ALS and other TDP-43 proteinopathies
The overwhelming majority of neurodegenerative disease, referred to as ‘sporadic,’ is caused by poorly understood interactions between genetic and environmental risk factors. Due in part to the complex etiology of these diseases, broadly effective therapies are lacking. While the clinical symptoms of these disorders are heterogenous, reflecting selective neuronal death in distinct brain regions, there are pathophysiological features that link some neurodegenerative diseases. One such commonly observed pathology is the aberrant nuclear clearance and cytoplasmic aggregation of TAR DNA-binding protein 43 (TDP-43), which is observed in 97% of patients with amyotrophic lateral sclerosis (ALS), 50% of patients suffering from frontotemporal dementia (FTD), and approximately 50% of Alzheimer’s disease (AD) patients. Together, the neurodegenerative disorders characterized by TDP-43 pathology are referred to as ‘TDP-43 proteinopathies.’ Therapies that slow or reverse TDP-43 dysfunction thus have the potential to impact a broad group of neurogenerative disease patients; however, the mechanism by which TDP-43 mislocalization results in neuronal death is incompletely understood and potent modifiers of TDP-43 pathology are lacking.

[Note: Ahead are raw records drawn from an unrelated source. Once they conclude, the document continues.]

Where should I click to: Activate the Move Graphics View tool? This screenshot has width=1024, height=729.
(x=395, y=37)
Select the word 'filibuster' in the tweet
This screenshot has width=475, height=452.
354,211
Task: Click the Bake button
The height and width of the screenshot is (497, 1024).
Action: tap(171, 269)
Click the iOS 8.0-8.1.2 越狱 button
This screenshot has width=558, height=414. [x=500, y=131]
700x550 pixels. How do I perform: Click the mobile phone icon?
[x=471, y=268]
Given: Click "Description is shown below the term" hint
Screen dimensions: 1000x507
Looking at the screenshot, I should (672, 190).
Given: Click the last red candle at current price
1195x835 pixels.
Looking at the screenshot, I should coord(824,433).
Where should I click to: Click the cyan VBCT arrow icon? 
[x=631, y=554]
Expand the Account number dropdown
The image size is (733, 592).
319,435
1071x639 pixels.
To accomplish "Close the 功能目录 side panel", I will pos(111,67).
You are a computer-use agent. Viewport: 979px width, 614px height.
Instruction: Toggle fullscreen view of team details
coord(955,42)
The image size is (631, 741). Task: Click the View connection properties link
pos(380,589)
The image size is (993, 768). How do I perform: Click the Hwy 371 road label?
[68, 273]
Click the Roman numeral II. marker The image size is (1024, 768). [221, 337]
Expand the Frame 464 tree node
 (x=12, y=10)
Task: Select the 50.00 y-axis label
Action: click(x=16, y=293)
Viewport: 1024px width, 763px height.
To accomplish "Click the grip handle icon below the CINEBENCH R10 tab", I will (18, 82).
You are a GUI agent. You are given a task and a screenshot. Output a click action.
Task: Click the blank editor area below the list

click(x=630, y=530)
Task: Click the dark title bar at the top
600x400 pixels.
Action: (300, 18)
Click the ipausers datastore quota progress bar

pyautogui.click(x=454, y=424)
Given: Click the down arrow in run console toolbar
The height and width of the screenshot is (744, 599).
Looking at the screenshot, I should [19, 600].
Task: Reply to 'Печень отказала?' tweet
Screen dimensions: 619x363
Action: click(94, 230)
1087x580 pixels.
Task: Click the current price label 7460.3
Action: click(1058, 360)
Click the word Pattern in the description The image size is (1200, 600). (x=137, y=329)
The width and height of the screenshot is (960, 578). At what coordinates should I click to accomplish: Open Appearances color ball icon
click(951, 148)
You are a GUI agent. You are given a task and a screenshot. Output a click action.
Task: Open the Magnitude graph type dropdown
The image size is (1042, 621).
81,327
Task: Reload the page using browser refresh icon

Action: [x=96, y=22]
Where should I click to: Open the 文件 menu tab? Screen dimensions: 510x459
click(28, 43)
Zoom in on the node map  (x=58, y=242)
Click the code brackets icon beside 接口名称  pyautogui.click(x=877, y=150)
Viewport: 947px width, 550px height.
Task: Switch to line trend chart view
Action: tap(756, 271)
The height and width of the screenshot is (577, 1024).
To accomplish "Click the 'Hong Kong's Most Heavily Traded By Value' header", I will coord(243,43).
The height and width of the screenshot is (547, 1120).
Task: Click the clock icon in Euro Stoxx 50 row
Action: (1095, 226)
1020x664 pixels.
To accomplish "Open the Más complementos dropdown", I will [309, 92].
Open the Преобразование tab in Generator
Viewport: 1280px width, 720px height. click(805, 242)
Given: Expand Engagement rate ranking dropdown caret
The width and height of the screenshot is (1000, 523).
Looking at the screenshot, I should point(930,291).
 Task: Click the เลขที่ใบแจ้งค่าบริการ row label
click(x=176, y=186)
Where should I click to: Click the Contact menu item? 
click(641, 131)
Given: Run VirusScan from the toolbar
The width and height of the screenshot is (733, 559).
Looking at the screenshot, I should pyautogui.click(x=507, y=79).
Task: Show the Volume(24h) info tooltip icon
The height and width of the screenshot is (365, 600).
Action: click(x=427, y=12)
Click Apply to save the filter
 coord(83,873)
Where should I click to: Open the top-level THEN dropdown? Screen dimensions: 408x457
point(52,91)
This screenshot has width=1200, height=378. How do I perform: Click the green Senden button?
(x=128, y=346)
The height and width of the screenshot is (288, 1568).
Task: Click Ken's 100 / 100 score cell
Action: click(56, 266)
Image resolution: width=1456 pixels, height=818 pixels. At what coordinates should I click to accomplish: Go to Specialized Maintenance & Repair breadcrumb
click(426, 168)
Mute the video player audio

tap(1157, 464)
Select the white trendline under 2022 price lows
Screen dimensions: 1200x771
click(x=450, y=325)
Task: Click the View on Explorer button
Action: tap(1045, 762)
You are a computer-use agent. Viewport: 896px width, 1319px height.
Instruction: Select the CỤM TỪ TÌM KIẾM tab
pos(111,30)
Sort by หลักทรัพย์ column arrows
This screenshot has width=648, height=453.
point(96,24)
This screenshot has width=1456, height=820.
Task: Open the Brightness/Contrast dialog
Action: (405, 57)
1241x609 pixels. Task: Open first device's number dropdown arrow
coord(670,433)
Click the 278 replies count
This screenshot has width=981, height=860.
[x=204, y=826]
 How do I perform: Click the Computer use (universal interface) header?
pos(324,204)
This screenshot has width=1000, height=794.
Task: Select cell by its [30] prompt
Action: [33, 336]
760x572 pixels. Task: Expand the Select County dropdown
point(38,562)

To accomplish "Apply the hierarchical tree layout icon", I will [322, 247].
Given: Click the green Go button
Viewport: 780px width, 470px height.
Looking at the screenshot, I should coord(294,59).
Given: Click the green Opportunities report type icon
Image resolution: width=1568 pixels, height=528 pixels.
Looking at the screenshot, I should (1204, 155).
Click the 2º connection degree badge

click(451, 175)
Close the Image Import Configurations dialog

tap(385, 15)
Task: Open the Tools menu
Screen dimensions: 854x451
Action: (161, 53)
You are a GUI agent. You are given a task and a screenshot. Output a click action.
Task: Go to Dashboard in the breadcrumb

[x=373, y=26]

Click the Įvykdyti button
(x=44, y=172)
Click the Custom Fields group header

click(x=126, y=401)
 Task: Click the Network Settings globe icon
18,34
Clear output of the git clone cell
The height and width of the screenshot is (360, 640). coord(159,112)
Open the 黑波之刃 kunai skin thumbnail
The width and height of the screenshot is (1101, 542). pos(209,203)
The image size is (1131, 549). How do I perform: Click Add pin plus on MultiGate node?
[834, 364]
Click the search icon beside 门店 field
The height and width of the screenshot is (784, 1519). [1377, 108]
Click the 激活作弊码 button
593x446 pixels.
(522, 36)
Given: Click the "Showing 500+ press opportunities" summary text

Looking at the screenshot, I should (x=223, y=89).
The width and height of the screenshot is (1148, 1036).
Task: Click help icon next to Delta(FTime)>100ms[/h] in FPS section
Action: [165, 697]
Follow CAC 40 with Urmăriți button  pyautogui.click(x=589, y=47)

To address these challenges, we study both the downstream consequences of TDP-43 dysfunction, as well as upstream modifiers of TDP-43 pathology. In addition to the well-known role of TDP-43 in regulating alternative splicing, we recently identified hundreds of new TDP-43 target genes regulated by alternative polyadenylation (APA). Notably, we found significant APA of MARK3, a tau kinase associated with early tau S262 phosphorylation in AD, reflecting a novel mechanistic link between TDP-43 and tau pathology that we are actively investigating further. Additionally, we discovered that noncoding genetic variants in ataxin-3 (ATXN3) represent a novel genetic risk factor for ALS. We subsequently found that ATXN3 expression substantially impacts TDP-43 pathology in human iPSC-derived neurons and in ALS/FTD patient brain tissue. We are now focused on elucidating the mechanism by which ATXN3 regulates TDP-43 while pursuing strategies to develop therapies targeting ATXN3 for the treatment of TDP-43 proteinopathies.